One of the two hallmark pathologies of Alzheimer's disease is hardened deposits of Aβ that clump together between nerve cells (amyloid protein plaques) in the brain; the other is neurofibrillary tangles of tau protein inside brain cells. Both lead to damaged neurological cell signaling, ultimately causing the onset of Alzheimer's disease and symptoms.

"This therapeutic vaccine uses the body's own immune cells to target the toxic Aβ molecules that accumulate harmfully in the brain, it provides strong immunomodulatory effects without inducing an unwanted, vaccine-associated autoimmune reaction in the aging mice."

Unfortunately, clinical trials of all anti-amyloid treatments for Alzheimer's disease so far have failed including the initial vaccine trial targeting Aβ (AN-1792), which was suspended in 2002 after several immunized patients developed central nervous system inflammation. Inflammation is a primary symptom of Alzheimer's disease, so any possible treatment with neural inflammation as a side effect essentially pours gas on the fire.

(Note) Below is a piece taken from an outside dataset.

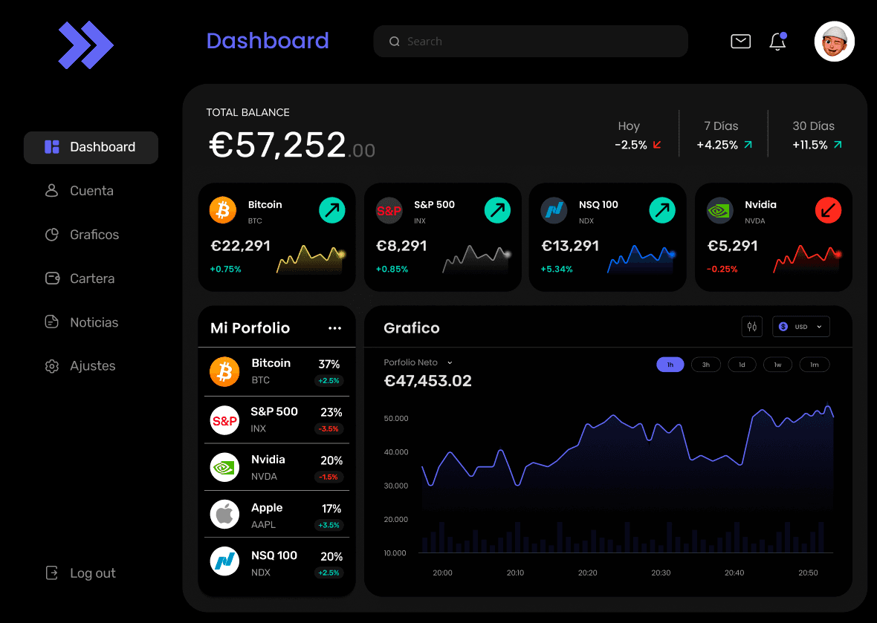Click the Graficos pie chart icon in sidebar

A next-generation anti-amyloid vaccine for Alzheimer's would ideally produce long-lasting, moderate antibody levels needed to prevent Aβ oligomers from further aggregating into destructive Alzheimer's plaques, without over-stimulating the immune systems of elderly people.

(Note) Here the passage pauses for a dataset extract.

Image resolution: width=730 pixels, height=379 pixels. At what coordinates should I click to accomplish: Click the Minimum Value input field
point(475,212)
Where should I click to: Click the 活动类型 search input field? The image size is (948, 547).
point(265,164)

In this study, the researchers tested the vaccine they formulated using modified Aβ-sensitized dendritic cells derived from mouse bone marrow. Dendritic cells interact with other immune cells (T-cells and B-cells) to help regulate immunity, including suppressing harmful responses against healthy tissues.

"Because we use dendritic cells to generate antibodies, this vaccine can coordinate both innate and acquired immunity to potentially overcome age-related impairments of the immune system," Dr. Cao said.

The study included three groups of transgenic (APP/PS1) mice genetically engineered to develop high levels of Aβ and behavioral/cognitive abnormalities that mimic human Alzheimer's disease. One group was vaccinated with the investigational E22W42 DC vaccine, another received an endogenous amyloid beta peptide to stimulate dendritic cells (wild-type vaccine group), and the third was injected with dendritic cells only, containing no Aβ peptide (DC control group). A fourth group was comprised of untreated healthy, older mice (nontransgenic control group).